The majority of organizations (80%) have claimed their data is ready to use in AI, however more than half (52%) experienced issues with implementation based off the quality of their data. Data lineage is vital for ensuring data quality in AI development, as it provides a clear view of how data is sourced, transformed, and utilized. At Artefact, we understand the imperative of data readiness and quality. We believe in an AI operating model that develops the technical requirements simultaneously with the data preparation and governance required to deploy large scale reliable AI. Our teams worked on a credit risk prediction model that relied on multiple data tables to assess borrower risk. The team discovered inconsistencies between these tables in their preliminary investigations—such as discrepancies in data formats or outdated information. This would cause the model to be skewed, and an inaccurate risk assessment to be generated. By implementing data lineage, the organization could trace the origins of data, identify where inconsistencies arise, and ensure that data transformations align with quality standards. This transparency helps in correcting issues before they impact the model, ultimately leading to more reliable and accurate predictions, and maintaining the overall integrity of the AI system.
Summary
Data lineage is transforming how organizations manage and leverage their data. From ensuring regulatory compliance to enhancing data quality, understanding the flow of data is no longer optional—it’s essential.

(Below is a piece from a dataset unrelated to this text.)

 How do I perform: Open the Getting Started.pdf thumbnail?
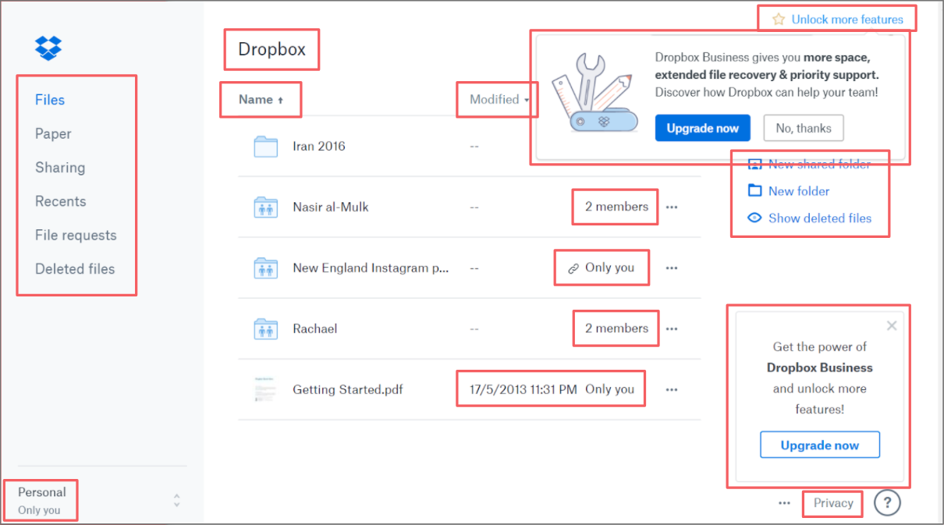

At Artefact, they design and build AI solutions that depend on reliable, traceable data to drive impactful outcomes. Tools like Solidatus allow them to map data’s journey and provide clarity on its sources, transformations, and uses. This clarity is the key to answering tough questions like why a model’s results vary or which systems contribute to inaccuracies.
In the financial services industry, where compliance standards like BCBS 239 demand precision, robust data lineage ensures that organizations can meet regulatory requirements while enhancing trust in their AI models. Beyond compliance, it is a cornerstone for building scalable, reliable AI systems that deliver real business value.